==== EXTRACTED TEXT ====

The lanky, Gary Cooper-esque Meinhard learns some Bulgarian, wins over the wary townspeople, especially a pretty barmaid and the owner of a white horse he rides in on, and talks about ending his wandering to settle down.  All very John Ford-ian.  But more of his restless crew arrives, acting like the German equivalent of “the Ugly American,” to quickly wear out their welcome, and nasty tensions rise.  (Last year’s Toni Erdmann had a similar contrast; Grisebach was a script consultant.)  Meinhard has to choose a side.  Though the body language of the non-professional cast is mostly clear, American unilingual audiences may be at a disadvantage and confused as to who is speaking what language (or which flag is which) as the interactions intensify; other films usefully employ yellow or italic subtitles to help distinguish.  After this U.S. premiere, Cinema Guild will release Western in U.S. theaters early 2018. (NLM: 3/5)

Bright Sunshine In (Un beau soleil intérieur)

====

REQUIRED WORK: Extend the film reviews above past their final line by writing the entry that belongs under the heading for Bright Sunshine In.

==== DATA BLOCK ====

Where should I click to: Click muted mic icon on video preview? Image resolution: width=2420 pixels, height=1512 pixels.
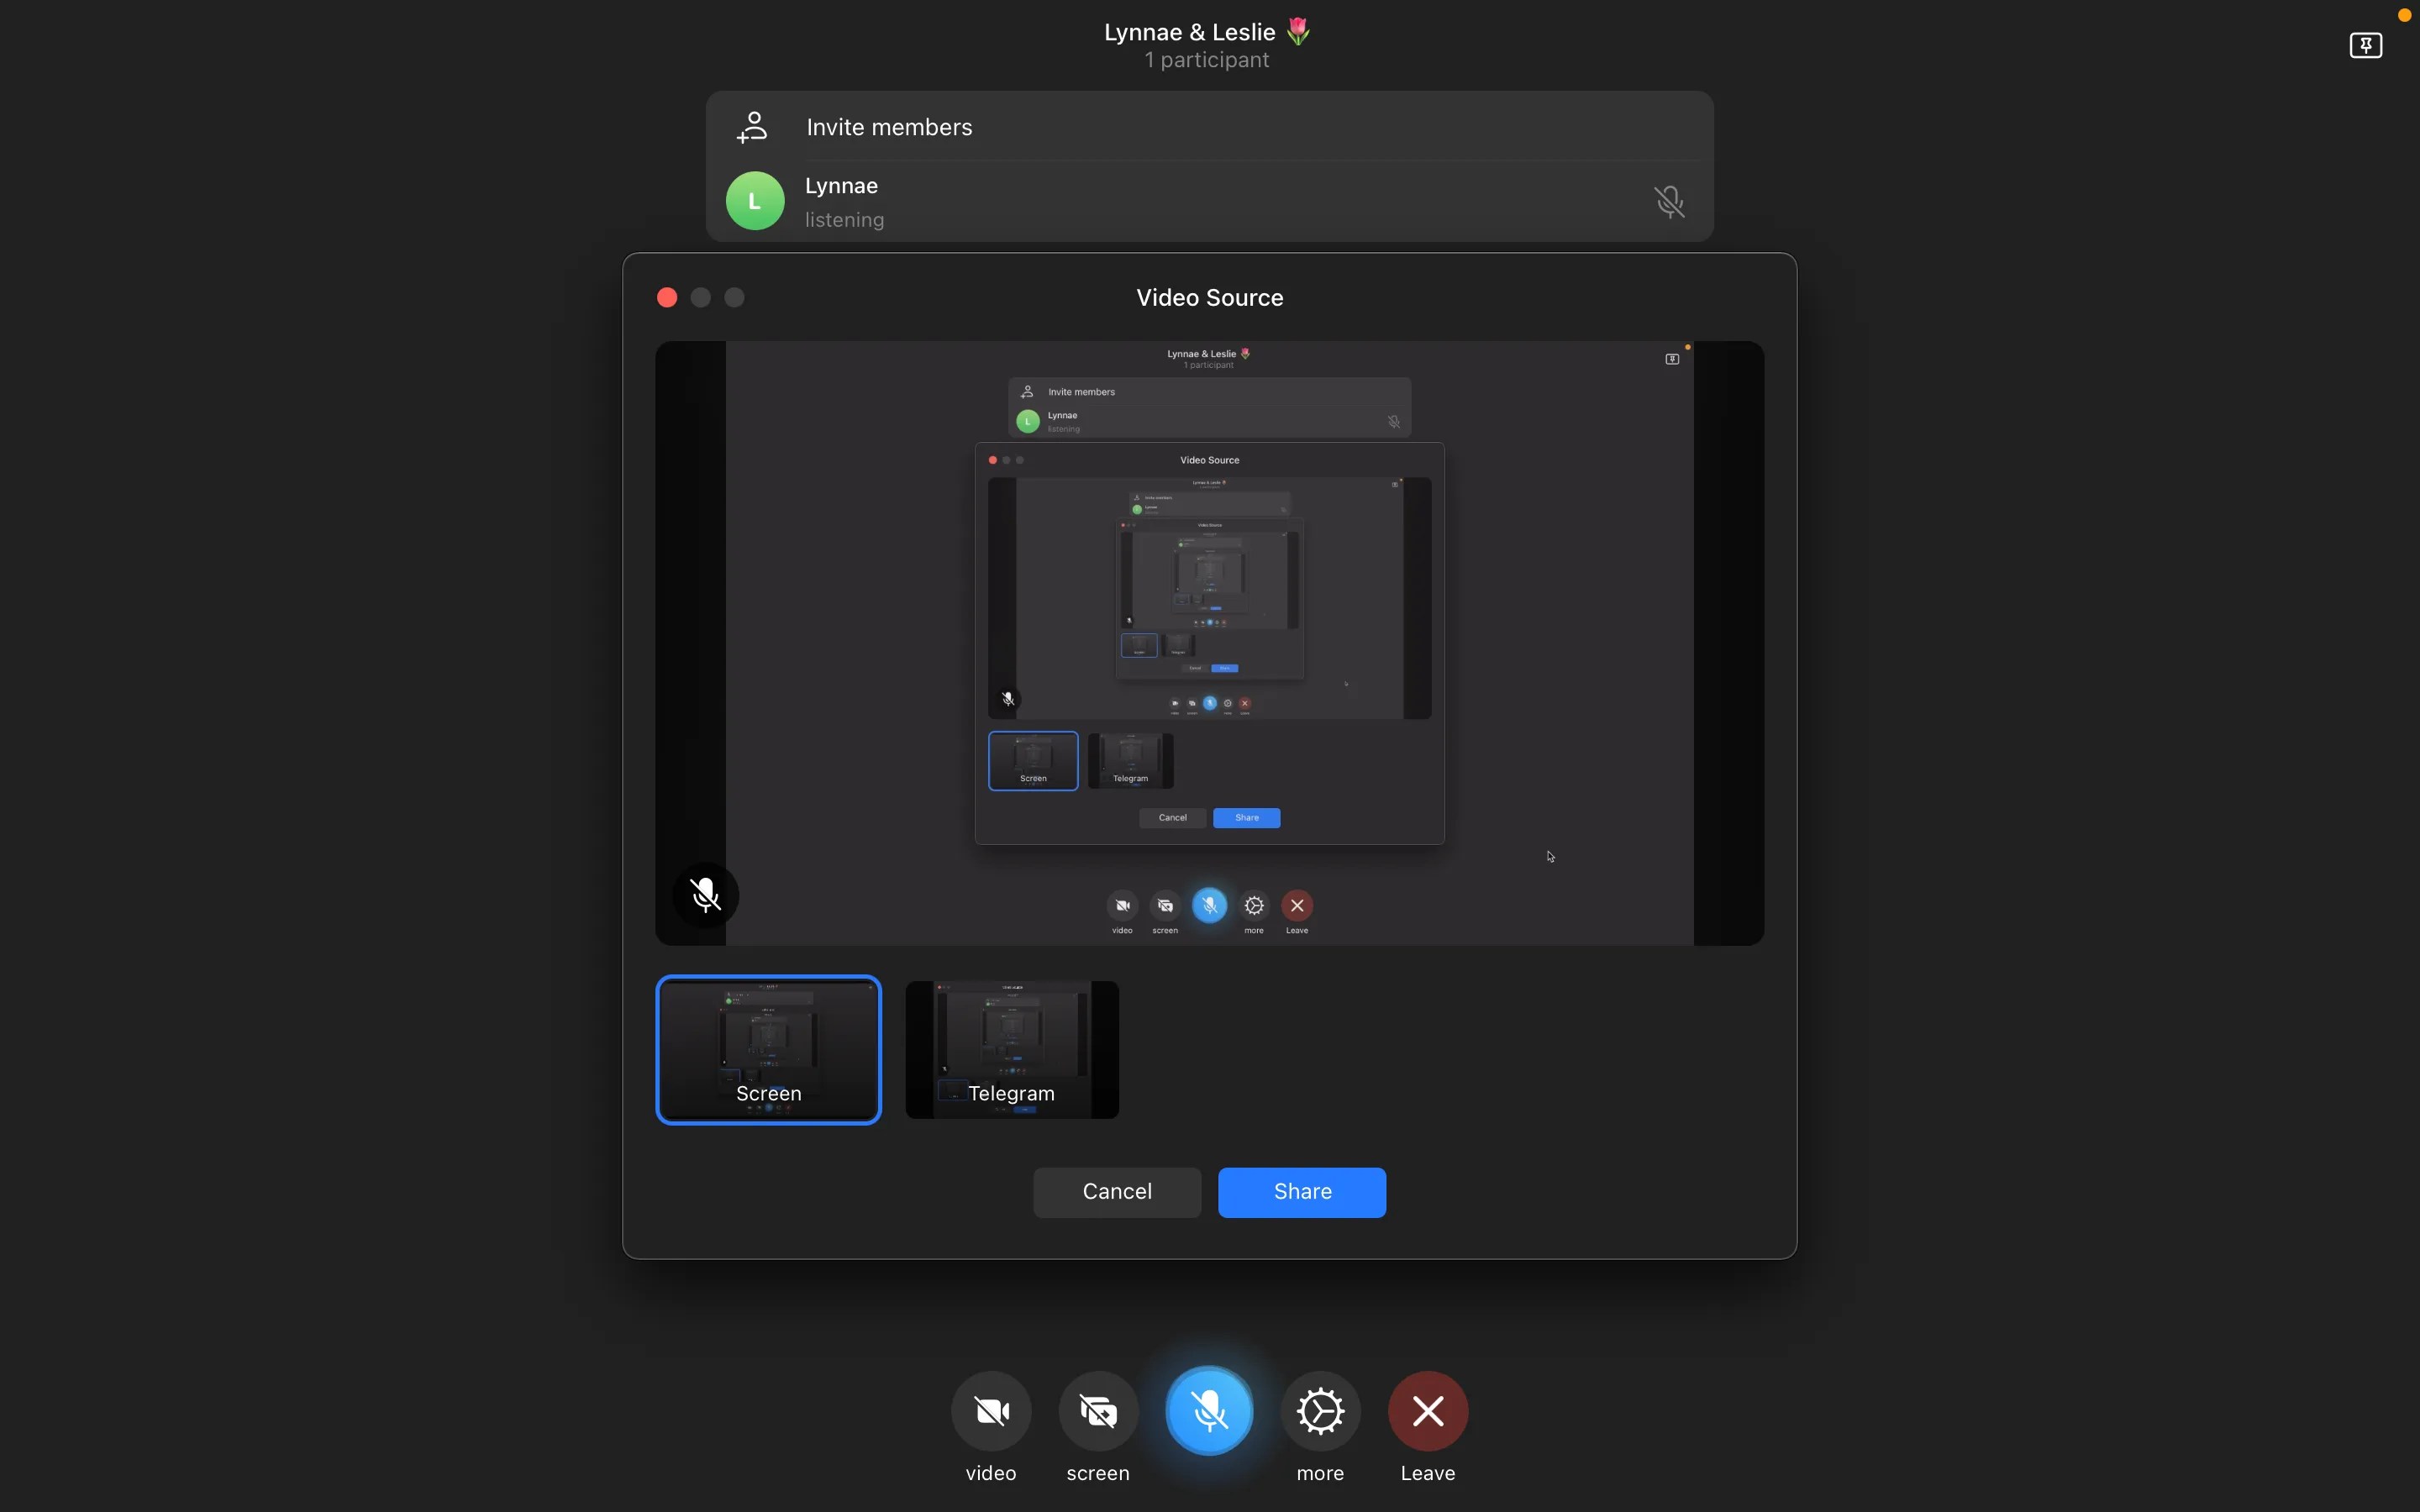pos(705,895)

====

RESULT FOR THIS TASK:
Claire Denis has been a major French film director with over a dozen films during three decades, each in a different style of intensity.  With co-screenwriter Christine Angot, she experiments with a rare female character on screen – a mature, divorced mother who is searching for true love, physical, emotional, and realizing she needs stability too.   

As played by Juliette Binoche (and filmed by Denis’s longtime cinematographer Agnès Godard), Isabelle is sensually believable as a confident Parisian artist who attracts, one after another, an array of lovers and male admirers, from too young to too married.  While there’s more philosophizing than romance or sex, and some verge on the selfish clichés of rom com dates, it is fun to pick out cinema treats, including returning actors from her previous films, such as Laurent Grévill and Alex Descas, and filmmakers Xavier Beauvois and Bruno Podalydès, with a climactic cameo of gravitas by Gérard Depardieu.  Despite the initial inspiration by Roland Barthes’s A Lover’s Discourse, this light fare is best served to their fans.  Sundance Selects will release the confection in the U.S. (NLM: 2/5)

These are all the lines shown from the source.